→ Exercise details
Set every entry down again exactly, excluding any pictures.

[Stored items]
────────────────

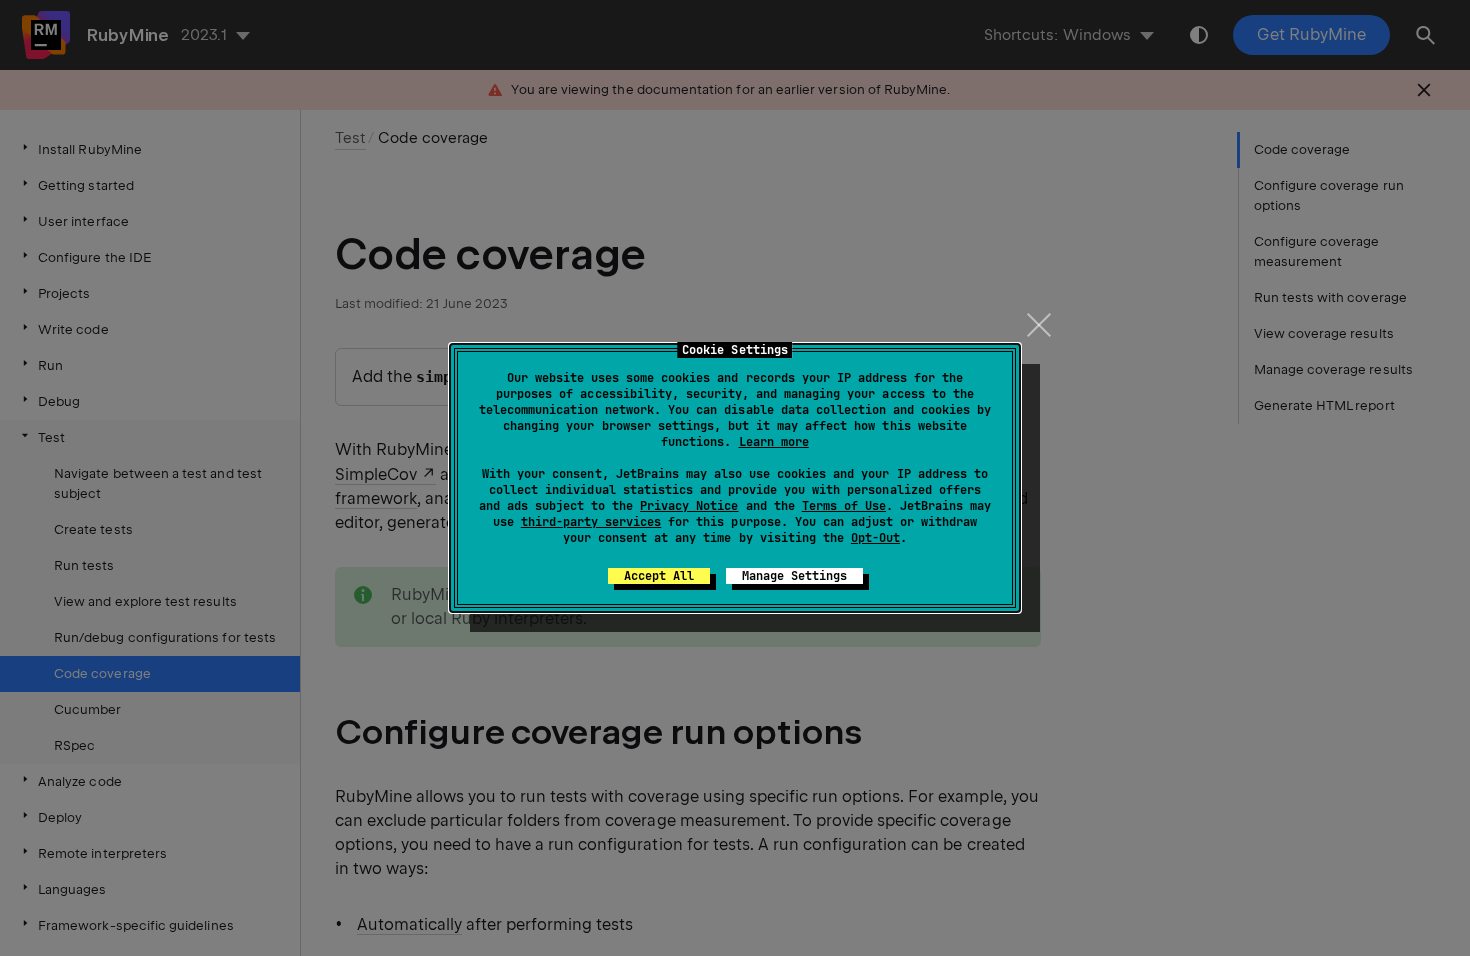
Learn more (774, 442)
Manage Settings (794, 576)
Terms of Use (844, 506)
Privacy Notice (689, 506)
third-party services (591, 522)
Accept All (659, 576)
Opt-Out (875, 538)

────────────────

→ Answer box
Learn more (774, 442)
Manage Settings (794, 576)
Terms of Use (844, 506)
Privacy Notice (689, 506)
third-party services (591, 522)
Accept All (659, 576)
Opt-Out (875, 538)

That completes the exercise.